The most expensive mistake a US contractor makes is not a bad job or a lost bid. It is a rate set by feel — matching the guy down the street, or charging what feels like "a lot per hour" — without ever doing the math on what that hour actually has to cover. If your rate feels fine but your bank account never moves, you are probably underpricing. Almost everyone is.
This calculator works the number backwards from the only thing that matters: the take-home pay you actually want. Adjust your figures above and watch your real rate appear in real time.
How to read the results
- Hourly rate to charge is the headline: the rate that covers your costs, your taxes and your benefits, and still leaves the take-home pay you set as your goal.

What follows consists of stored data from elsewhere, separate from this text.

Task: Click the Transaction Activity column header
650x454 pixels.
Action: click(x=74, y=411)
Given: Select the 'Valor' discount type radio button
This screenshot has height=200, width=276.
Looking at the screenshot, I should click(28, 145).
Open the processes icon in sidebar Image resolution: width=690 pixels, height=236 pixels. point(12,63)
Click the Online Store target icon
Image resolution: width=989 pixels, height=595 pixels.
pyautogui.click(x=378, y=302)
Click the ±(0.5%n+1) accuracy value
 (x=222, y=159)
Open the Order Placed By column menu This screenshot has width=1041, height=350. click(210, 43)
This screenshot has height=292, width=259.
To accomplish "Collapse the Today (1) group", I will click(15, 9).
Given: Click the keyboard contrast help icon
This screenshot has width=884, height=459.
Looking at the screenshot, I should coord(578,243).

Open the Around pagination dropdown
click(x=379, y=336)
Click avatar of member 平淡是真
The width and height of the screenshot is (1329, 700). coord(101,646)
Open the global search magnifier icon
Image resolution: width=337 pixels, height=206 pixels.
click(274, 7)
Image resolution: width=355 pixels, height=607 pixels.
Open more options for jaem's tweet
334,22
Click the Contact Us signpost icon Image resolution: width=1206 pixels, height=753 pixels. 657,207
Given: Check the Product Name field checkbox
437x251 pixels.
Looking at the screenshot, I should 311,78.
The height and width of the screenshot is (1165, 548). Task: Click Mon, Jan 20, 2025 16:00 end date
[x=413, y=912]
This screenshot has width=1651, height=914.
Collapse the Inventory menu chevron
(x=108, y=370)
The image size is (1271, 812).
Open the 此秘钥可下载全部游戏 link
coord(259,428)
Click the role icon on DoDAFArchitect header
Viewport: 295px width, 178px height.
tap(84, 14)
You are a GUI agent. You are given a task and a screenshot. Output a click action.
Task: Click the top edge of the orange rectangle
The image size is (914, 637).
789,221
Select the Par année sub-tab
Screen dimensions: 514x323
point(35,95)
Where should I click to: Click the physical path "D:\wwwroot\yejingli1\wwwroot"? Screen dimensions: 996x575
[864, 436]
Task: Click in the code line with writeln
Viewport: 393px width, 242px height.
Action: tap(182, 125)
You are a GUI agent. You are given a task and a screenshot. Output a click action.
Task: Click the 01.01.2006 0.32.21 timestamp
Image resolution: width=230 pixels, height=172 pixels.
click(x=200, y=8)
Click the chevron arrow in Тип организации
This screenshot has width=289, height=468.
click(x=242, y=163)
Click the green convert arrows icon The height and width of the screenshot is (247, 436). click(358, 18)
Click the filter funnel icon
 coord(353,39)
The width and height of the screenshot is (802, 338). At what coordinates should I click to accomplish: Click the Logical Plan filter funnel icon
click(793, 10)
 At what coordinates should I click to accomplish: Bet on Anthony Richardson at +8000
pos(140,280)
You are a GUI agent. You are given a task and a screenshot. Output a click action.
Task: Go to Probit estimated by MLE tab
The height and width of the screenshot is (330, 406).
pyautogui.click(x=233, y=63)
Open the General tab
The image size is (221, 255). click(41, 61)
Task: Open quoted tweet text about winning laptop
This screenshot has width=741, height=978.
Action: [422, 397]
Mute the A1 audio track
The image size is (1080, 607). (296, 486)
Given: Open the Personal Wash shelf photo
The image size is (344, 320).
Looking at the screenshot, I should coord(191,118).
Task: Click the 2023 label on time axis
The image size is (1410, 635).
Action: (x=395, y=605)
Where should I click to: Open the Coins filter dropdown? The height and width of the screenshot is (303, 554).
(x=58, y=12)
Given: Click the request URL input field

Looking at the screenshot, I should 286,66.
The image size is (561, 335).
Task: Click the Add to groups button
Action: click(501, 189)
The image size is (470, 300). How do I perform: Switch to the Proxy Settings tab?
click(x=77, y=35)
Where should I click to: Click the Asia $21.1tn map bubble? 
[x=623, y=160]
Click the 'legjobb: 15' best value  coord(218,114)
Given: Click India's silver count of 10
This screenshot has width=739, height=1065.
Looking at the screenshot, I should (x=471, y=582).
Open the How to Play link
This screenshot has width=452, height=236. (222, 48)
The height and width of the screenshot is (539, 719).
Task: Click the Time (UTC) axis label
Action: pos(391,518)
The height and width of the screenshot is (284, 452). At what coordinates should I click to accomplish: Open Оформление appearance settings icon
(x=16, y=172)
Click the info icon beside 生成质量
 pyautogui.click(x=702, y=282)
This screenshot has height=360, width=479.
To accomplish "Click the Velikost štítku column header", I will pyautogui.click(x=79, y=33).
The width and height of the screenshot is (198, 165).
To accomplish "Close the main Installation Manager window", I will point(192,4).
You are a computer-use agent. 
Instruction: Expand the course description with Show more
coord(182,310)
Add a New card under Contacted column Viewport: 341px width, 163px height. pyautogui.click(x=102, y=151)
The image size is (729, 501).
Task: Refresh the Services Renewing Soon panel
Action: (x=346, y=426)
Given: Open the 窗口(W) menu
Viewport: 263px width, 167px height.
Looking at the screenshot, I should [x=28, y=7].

- Day rate (8h) is that rate across a standard eight-hour day, handy for quoting whole-day work.
- Billable hours/year is the engine of the whole calculation — the hours you actually invoice, not the hours you work.
- Overhead + benefits is the fixed cost of staying in business before you pay yourself a dime.
- Pre-tax revenue needed is what your business has to bill before taxes to hand you your goal.
Why so many contractors underprice
Three leaks, every time. First, they price against hours worked instead of hours billed — spreading a year's income goal across 40 hours a week when they only invoice 25 to 30. Second, they forget overhead: the truck, the liability insurance, the tools, the software, the phone. Those costs do not show up on any single invoice, so they get ignored until the year ends and the money is gone. Third — the big one — they never price in tax.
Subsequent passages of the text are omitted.